-------- ENTRIES SUPPLIED

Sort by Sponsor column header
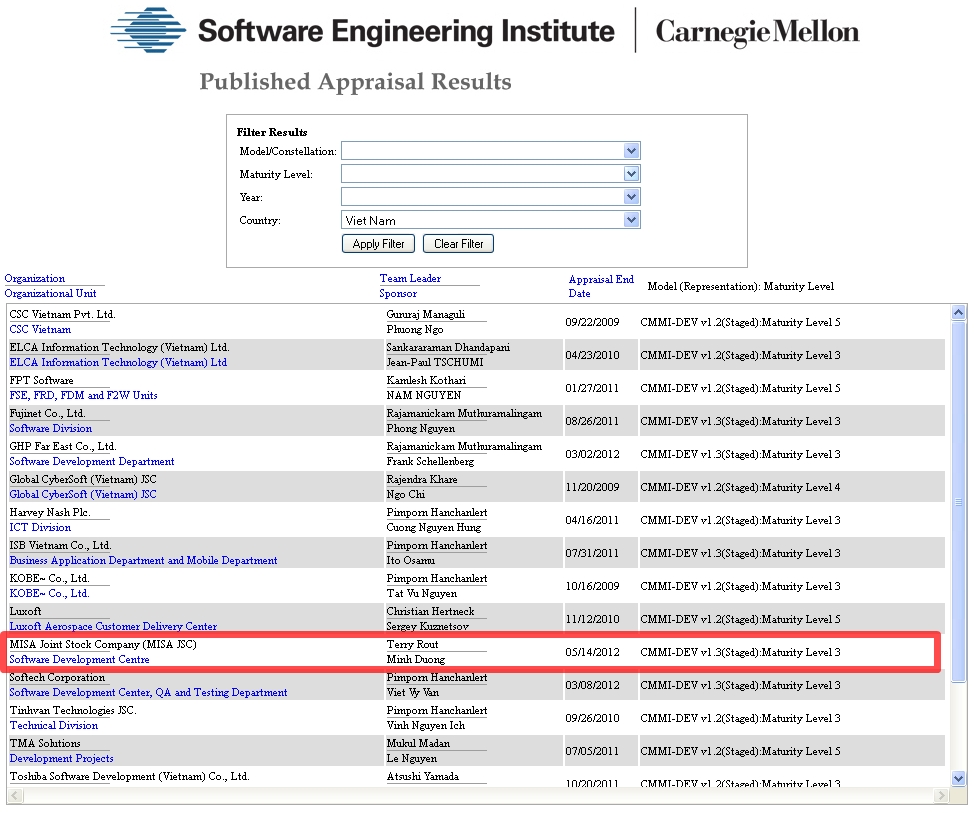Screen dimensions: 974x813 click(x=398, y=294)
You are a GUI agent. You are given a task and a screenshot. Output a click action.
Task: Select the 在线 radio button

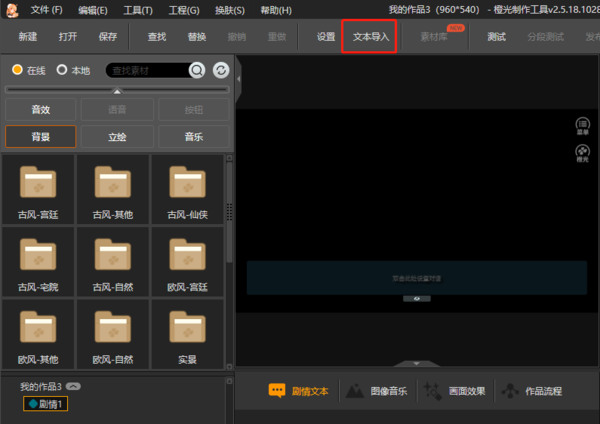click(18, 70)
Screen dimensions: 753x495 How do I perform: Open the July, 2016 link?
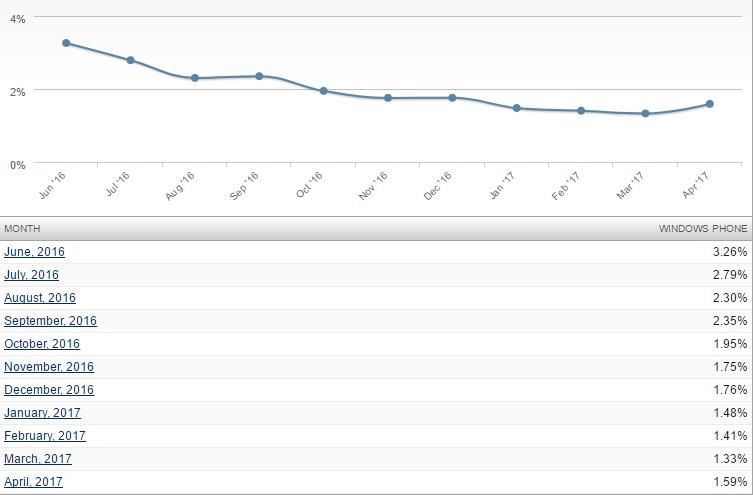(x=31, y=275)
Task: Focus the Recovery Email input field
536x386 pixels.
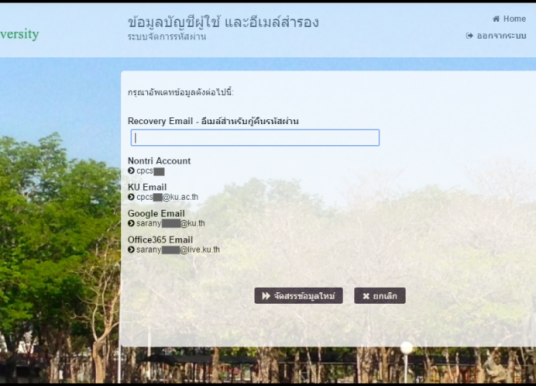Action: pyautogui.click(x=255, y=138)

----------------
-------- ENTRIES SUPPLIED

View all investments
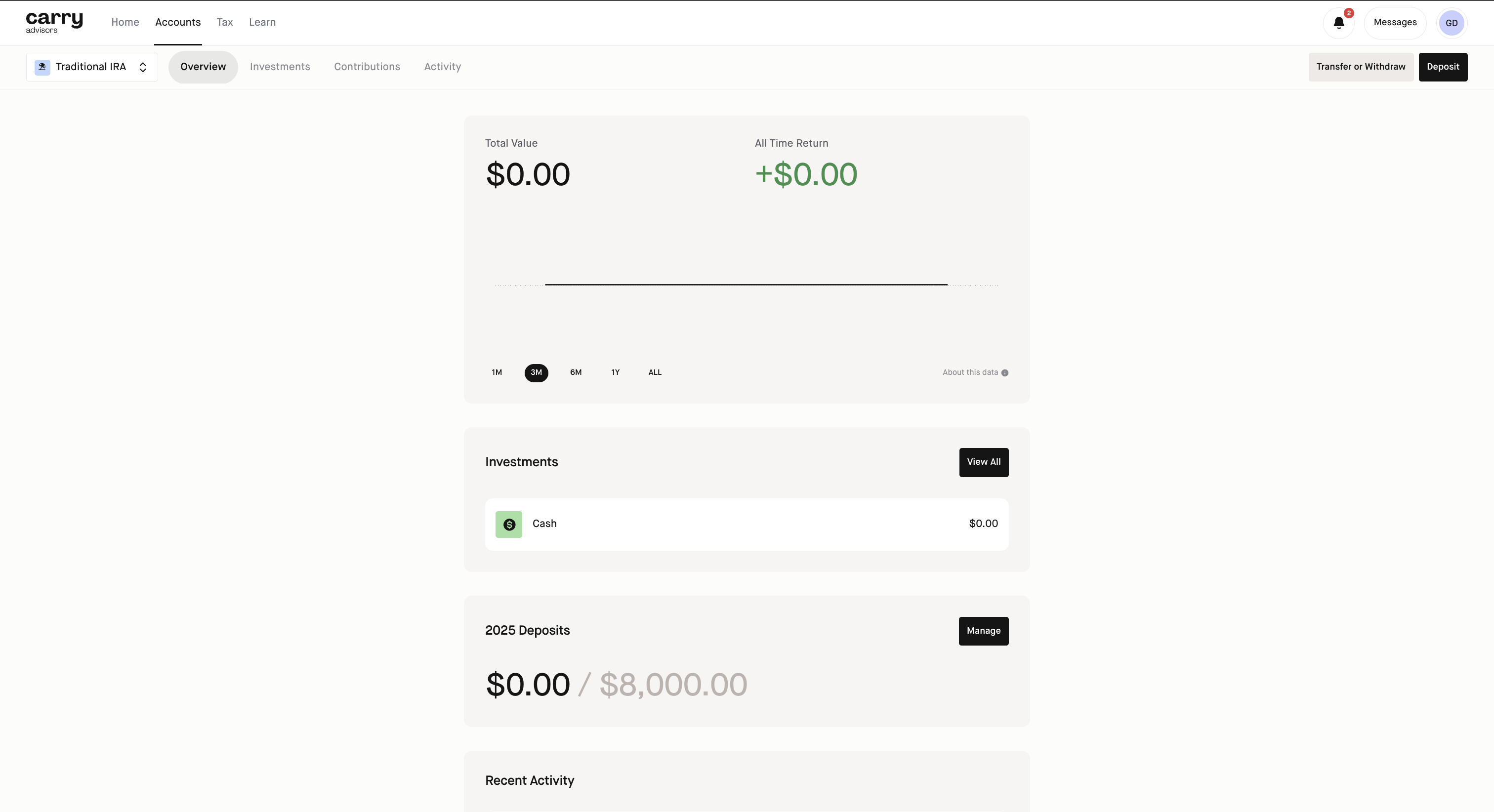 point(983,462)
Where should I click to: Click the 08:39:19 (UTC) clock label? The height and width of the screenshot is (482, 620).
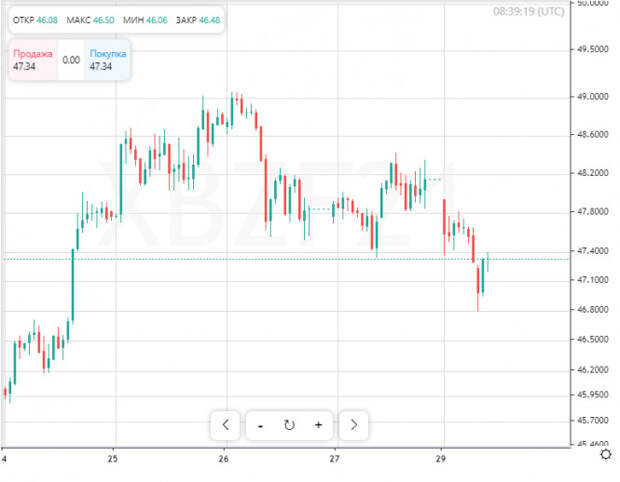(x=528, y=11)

----------------

• THE PROBLEM
Reproduce, word for word, only the lines in the records above from the line with "Sort by Sponsor column header" through the line with "Task: Focus the Recovery Email input field", including both ends; omit the pictures.

• OUTPUT OF THE TASK
Sort by Sponsor column header
Screen dimensions: 974x813 click(x=398, y=294)
You are a GUI agent. You are given a task and a screenshot. Output a click action.
Task: Select the 在线 radio button

click(18, 70)
Screen dimensions: 753x495 How do I perform: Open the July, 2016 link?
(x=31, y=275)
Task: Focus the Recovery Email input field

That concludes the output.